> [ZIEL DER ÜBUNG]: Führen Sie den Text über das Schweigen des Journalismus auf der Krim im Anschluss an seinen letzten Satz weiter.

==== VORLIEGENDER TEXTAUSZUG ====

Stumme Krim. Das Schweigen des Journalismus auf der Krim

Derzeit herrscht auf der Krim eine Situation, in der Journalisten, die nicht mit der Position der Okkupationsbehörden einverstanden sind, von der Halbinsel verdrängt, eingeschüchtert oder in Untersuchungshaft gesteckt werden. Außerdem teilen sich Journalisten in zwei Lager: ein bedeutender Teil an Journalisten trat dem russischen Journalistenverband bei. Zeitungen auf der Krim begannen damit, die Rhetorik der Okkupationsbehörden zu wiederholen, dass mit einem starken Russland alles gut sei, aber dass alles in den letzten 23 Jahren mit der Ukraine schlecht gewesen wäre.

Das Ukraine Crisis Media Center veröffentlicht ein gekürztes Interview von Radio Swoboda mit dem Journalisten Mykola Semena, der des Extremismus beschuldigt wird. Wie steht es um die Meinungsfreiheit auf der Krim?

==== GEGEBENE ANGABEN ====

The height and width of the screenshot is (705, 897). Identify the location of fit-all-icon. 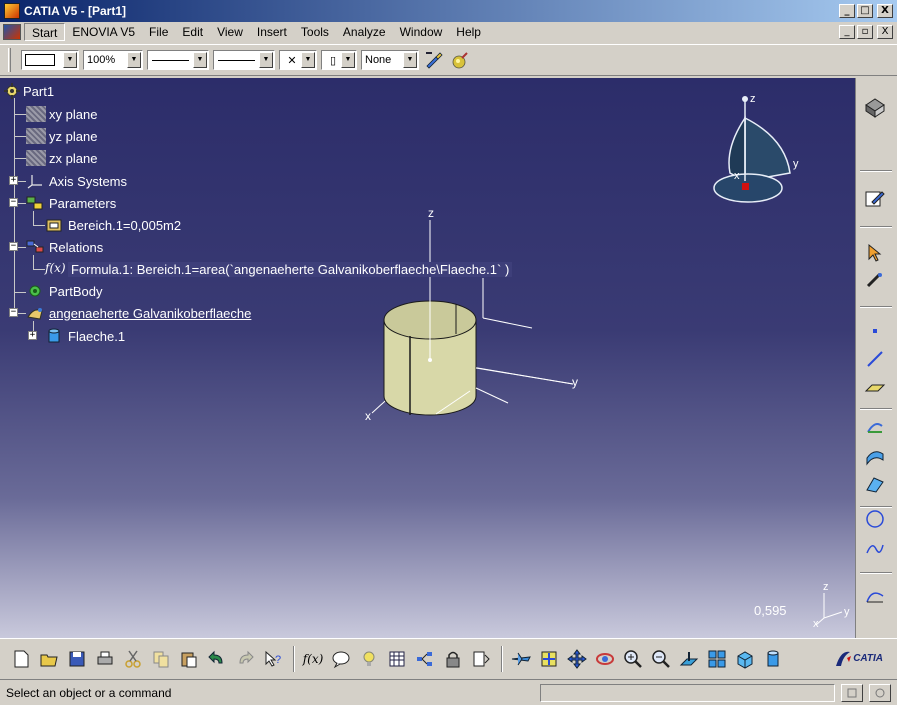
(549, 659).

====

> [ERGEBNIS DER AUFGABE]:
Was haben die Krimbewohner durch das Fehlen der Meinungsfreiheit auf der Halbinsel verloren?

Eine kleine Gruppe von Journalisten verließ die Krim sofort. Und es gab Journalisten wie mich, die zum Arbeiten dort blieben. Durch diese Veränderung in der Informationsumgebung verlor die Krim sehr viel. Die Krimbewohner haben keine Möglichkeit mehr, die Ereignisse objektiv zu bewerten. Ihnen wird die Meinung aufgedrängt, dass Russland groß und stark sei, und dass jemand mit Russland Krieg will. „Wir haben hier deshalb Nuklearwaffen und alle sind große Patrioten, die der ganzen Welt ihren Willen aufzwängen wollen“. Dieser Gedanke wird ständig aufgedrängt. Man verliert eine adäquate Orientierung im Informationsraum und in der Welt. Zudem sind alle Medien nur dazu da, das zu rechtfertigen und zu erklären, was die Okkupationsbehörden tun und dass all ihr Handeln richtig ist.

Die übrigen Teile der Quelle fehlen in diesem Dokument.